◆ **Try it**: Every record below needs to be retyped exactly as it appears.

◆ **Provided material**:
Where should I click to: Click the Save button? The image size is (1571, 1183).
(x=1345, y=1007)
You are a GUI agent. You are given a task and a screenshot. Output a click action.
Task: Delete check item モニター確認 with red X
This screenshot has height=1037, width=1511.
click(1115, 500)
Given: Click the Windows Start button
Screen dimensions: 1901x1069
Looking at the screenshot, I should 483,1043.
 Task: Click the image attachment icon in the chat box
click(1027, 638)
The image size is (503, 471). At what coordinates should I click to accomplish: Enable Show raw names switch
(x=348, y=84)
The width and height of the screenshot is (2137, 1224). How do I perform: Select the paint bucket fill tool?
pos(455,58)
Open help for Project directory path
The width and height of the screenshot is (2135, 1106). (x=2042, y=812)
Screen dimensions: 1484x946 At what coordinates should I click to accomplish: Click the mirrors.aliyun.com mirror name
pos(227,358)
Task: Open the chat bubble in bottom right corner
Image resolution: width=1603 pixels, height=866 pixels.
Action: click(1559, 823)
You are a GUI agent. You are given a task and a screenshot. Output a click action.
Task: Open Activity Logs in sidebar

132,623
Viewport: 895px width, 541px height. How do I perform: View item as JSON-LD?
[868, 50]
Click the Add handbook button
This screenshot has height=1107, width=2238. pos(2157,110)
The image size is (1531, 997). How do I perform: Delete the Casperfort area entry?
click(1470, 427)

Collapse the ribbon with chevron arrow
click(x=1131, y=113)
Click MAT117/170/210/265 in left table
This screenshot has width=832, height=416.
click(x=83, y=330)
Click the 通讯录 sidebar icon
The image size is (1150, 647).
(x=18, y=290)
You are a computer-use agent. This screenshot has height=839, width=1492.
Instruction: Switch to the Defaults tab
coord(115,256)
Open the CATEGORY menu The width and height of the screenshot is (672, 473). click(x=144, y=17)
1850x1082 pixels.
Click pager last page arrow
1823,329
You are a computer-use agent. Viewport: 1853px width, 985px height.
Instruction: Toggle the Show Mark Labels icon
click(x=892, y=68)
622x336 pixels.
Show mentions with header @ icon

◆ **Task output**:
Where should I click to: Click the Save button? The image size is (1571, 1183).
(x=1345, y=1007)
You are a GUI agent. You are given a task and a screenshot. Output a click action.
Task: Delete check item モニター確認 with red X
This screenshot has height=1037, width=1511.
click(1115, 500)
Given: Click the Windows Start button
Screen dimensions: 1901x1069
Looking at the screenshot, I should 483,1043.
 Task: Click the image attachment icon in the chat box
click(1027, 638)
The image size is (503, 471). At what coordinates should I click to accomplish: Enable Show raw names switch
(x=348, y=84)
The width and height of the screenshot is (2137, 1224). How do I perform: Select the paint bucket fill tool?
pos(455,58)
Open help for Project directory path
The width and height of the screenshot is (2135, 1106). (x=2042, y=812)
Screen dimensions: 1484x946 At what coordinates should I click to accomplish: Click the mirrors.aliyun.com mirror name
pos(227,358)
Task: Open the chat bubble in bottom right corner
Image resolution: width=1603 pixels, height=866 pixels.
Action: click(1559, 823)
You are a GUI agent. You are given a task and a screenshot. Output a click action.
Task: Open Activity Logs in sidebar

132,623
Viewport: 895px width, 541px height. How do I perform: View item as JSON-LD?
[868, 50]
Click the Add handbook button
This screenshot has height=1107, width=2238. pos(2157,110)
The image size is (1531, 997). How do I perform: Delete the Casperfort area entry?
click(1470, 427)

Collapse the ribbon with chevron arrow
click(x=1131, y=113)
Click MAT117/170/210/265 in left table
This screenshot has width=832, height=416.
click(x=83, y=330)
Click the 通讯录 sidebar icon
The image size is (1150, 647).
(x=18, y=290)
You are a computer-use agent. This screenshot has height=839, width=1492.
Instruction: Switch to the Defaults tab
coord(115,256)
Open the CATEGORY menu The width and height of the screenshot is (672, 473). click(x=144, y=17)
1850x1082 pixels.
Click pager last page arrow
1823,329
You are a computer-use agent. Viewport: 1853px width, 985px height.
Instruction: Toggle the Show Mark Labels icon
click(x=892, y=68)
622x336 pixels.
Show mentions with header @ icon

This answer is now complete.